In 2011, the Independent Competition and Regulatory Commission said the industry should be self-sufficient, Ms Clay noted.

“The horseracing industry has had enough time to diversify its income. It is not the job of Government to prop up a failing business model indefinitely, particularly one that delivers such a questionable public benefit.”

Both ACT Labor and the Canberra Liberals voted down Ms Clay’s motion.

Chris Steel, ACT Minister for Transport and City Services, stated that the ACT Government provided funding certainty for horseracing through the MOU. At the 2020 election, Labor promised to negotiate a new MOU to better regulate and manage the industry.

The new MOU was signed on 1 July; under it, the government agreed to provide funding every year until June 2027: $7.946 million for the first year, increasing each year.

Under the new MOU, the clubs agree to meet expectations around animal welfare, integrity, viability, accountability, and efficiency. They must notify the government of integrity-related complaints or breaches within 30 days (including corruption, consorting, cheating, horse doping, race fixing, and extortion). They must adhere to Australian and ACT rules of racing.

Clubs must develop new income streams to support sustainability and their longevity. They must also fund an independent economic impact report in the first and fourth years of the MOU term to measure the economic impact the industries have on the ACT. These reports will inform whether the level of funding is appropriate.

“The strengthened frameworks and ongoing commitments under the MOU ensure that Canberra’s local racing industry is being well managed, well regulated, and sustainable,” Mr Steel said. “We recognise that the Canberra community has high expectations for safe and well-regulated racing in return for this public investment. That is why we have moved to provide these additional requirements as part of the MOU.”

Mark Parton, Shadow Minister for Gaming and Racing, said Ms Clay’s motion was an attack on horse racing.

“At a time when this government’s coffers are being bolstered enormously by the point of consumption gaming tax, a tax which has just been severely increased by this government, it’s ludicrous to suggest that some of that money should not be distributed back to the racing codes.

※

» Problem 1:
Rewrite the entries as a Markdown table with the columns Number and Line, starting at the line that contains "Open the errors and warnings count" and ending at the line that contains "Action: click(x=1148, y=870)". Skip blank lines.

※

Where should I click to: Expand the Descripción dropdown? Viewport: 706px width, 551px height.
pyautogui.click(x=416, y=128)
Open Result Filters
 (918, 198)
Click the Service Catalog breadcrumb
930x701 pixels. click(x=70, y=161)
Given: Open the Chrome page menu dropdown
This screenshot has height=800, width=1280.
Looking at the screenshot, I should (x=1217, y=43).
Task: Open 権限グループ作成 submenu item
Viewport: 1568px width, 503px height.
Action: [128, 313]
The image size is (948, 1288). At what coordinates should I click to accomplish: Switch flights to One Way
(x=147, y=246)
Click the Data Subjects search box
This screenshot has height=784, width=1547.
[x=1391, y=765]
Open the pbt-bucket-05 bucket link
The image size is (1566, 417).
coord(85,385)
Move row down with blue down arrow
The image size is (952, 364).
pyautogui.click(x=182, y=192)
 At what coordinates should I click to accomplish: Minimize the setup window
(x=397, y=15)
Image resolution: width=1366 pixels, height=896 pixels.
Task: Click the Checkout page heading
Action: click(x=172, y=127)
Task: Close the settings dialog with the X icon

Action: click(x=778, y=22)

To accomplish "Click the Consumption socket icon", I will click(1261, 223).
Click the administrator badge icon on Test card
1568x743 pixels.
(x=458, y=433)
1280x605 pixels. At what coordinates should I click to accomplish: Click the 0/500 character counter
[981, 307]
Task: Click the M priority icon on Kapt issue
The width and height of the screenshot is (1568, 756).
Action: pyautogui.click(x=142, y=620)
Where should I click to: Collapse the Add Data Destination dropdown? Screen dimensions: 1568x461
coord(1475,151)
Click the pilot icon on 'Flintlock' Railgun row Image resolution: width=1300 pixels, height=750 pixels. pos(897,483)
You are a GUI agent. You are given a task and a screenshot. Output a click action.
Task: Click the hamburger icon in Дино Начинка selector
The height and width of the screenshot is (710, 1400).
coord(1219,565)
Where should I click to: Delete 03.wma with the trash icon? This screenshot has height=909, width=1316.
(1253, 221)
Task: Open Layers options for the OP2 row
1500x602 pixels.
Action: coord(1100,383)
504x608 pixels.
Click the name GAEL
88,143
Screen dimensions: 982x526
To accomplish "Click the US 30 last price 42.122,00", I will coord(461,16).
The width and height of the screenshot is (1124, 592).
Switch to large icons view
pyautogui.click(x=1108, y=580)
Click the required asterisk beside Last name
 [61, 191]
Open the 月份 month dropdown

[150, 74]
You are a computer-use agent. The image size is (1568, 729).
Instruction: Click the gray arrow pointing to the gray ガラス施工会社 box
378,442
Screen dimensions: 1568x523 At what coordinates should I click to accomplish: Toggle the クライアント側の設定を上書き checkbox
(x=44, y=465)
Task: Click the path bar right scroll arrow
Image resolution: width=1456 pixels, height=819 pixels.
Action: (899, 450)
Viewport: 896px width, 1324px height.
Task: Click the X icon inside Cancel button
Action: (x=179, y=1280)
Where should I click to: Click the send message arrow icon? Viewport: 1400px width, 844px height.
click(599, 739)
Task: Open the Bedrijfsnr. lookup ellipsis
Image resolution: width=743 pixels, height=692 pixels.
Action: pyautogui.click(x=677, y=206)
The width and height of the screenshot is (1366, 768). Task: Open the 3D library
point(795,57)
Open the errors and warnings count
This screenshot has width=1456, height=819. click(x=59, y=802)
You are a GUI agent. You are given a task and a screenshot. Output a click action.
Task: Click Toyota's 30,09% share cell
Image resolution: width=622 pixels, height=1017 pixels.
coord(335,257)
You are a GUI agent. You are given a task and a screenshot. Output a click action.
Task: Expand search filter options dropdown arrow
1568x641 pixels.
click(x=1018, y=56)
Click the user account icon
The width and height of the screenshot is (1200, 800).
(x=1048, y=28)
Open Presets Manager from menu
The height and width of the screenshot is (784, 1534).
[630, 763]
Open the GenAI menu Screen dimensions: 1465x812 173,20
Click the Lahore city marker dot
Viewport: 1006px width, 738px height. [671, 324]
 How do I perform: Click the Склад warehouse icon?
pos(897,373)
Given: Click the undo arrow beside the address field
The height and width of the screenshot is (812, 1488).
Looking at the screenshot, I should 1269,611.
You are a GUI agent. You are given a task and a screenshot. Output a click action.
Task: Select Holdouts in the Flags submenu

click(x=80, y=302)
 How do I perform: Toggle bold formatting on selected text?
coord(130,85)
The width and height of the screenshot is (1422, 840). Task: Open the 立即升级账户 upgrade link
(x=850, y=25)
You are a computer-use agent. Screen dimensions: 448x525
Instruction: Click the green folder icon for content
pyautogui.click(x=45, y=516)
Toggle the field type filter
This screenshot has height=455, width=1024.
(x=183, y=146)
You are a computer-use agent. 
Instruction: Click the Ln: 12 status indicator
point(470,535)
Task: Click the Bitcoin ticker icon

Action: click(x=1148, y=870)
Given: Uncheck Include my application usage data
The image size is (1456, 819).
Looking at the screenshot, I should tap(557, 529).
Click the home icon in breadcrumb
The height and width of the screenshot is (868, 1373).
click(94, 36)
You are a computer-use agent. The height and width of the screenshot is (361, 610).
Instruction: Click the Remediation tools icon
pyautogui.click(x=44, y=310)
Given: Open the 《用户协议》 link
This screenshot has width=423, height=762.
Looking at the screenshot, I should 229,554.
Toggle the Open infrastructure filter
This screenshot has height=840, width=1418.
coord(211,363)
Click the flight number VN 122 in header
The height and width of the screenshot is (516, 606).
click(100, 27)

※

» Problem 2:
Extend the news report on ACT Government funding for horseracing from where it stops.

» Task answer 1:
| Number | Line |
|---|---|
| 1 | Open the errors and warnings count |
| 2 | This screenshot has width=1456, height=819. click(x=59, y=802) |
| 3 | You are a GUI agent. You are given a task and a screenshot. Output a click action. |
| 4 | Task: Click Toyota's 30,09% share cell |
| 5 | Image resolution: width=622 pixels, height=1017 pixels. |
| 6 | coord(335,257) |
| 7 | You are a GUI agent. You are given a task and a screenshot. Output a click action. |
| 8 | Task: Expand search filter options dropdown arrow |
| 9 | 1568x641 pixels. |
| 10 | click(x=1018, y=56) |
| 11 | Click the user account icon |
| 12 | The width and height of the screenshot is (1200, 800). |
| 13 | (x=1048, y=28) |
| 14 | Open Presets Manager from menu |
| 15 | The height and width of the screenshot is (784, 1534). |
| 16 | [630, 763] |
| 17 | Open the GenAI menu Screen dimensions: 1465x812 173,20 |
| 18 | Click the Lahore city marker dot |
| 19 | Viewport: 1006px width, 738px height. [671, 324] |
| 20 |  How do I perform: Click the Склад warehouse icon? |
| 21 | pos(897,373) |
| 22 | Given: Click the undo arrow beside the address field |
| 23 | The height and width of the screenshot is (812, 1488). |
| 24 | Looking at the screenshot, I should 1269,611. |
| 25 | You are a GUI agent. You are given a task and a screenshot. Output a click action. |
| 26 | Task: Select Holdouts in the Flags submenu |
| 27 | click(x=80, y=302) |
| 28 |  How do I perform: Toggle bold formatting on selected text? |
| 29 | coord(130,85) |
| 30 | The width and height of the screenshot is (1422, 840). Task: Open the 立即升级账户 upgrade link |
| 31 | (x=850, y=25) |
| 32 | You are a computer-use agent. Screen dimensions: 448x525 |
| 33 | Instruction: Click the green folder icon for content |
| 34 | pyautogui.click(x=45, y=516) |
| 35 | Toggle the field type filter |
| 36 | This screenshot has height=455, width=1024. |
| 37 | (x=183, y=146) |
| 38 | You are a computer-use agent.  |
| 39 | Instruction: Click the Ln: 12 status indicator |
| 40 | point(470,535) |
| 41 | Task: Click the Bitcoin ticker icon |
| 42 | Action: click(x=1148, y=870) |

» Task answer 2:
“The Greens have a vision of how all of us should live, they have a vision of the pastimes that we should enjoy and of the way that we should go about our lives. They wish to stop the rest of us doing the things that give us joy, if those things don’t align with their values.

“The vast majority of those involved in the racing industry in this town are minimum wage battlers. They’re salt of the earth people who often are working a number of jobs to try to pay the rent and put food on the table.

“These are the people who would be most hurt by this line of spending being struck out of the budget.”

Ms Clay said she was disappointed. “What did Canberra get for this $100 million? How is this public money being spent in the public interest?”

Chief Minister Andrew Barr stated that the pathway forward was to make the industry less reliant on public funding through better use of land endowment. The Racing Club proposes to renew its facility and surrender some of its land for alternate purposes that would both generate revenue for the Racing Club and potentially provide land for housing within that precinct.

“That is the only viable pathway forward to reduce the industry’s reliance on public funding, and to ensure that it has a stable revenue stream into the future,” Mr Barr said.

Ms Clay said she was pleased to hear the announcement.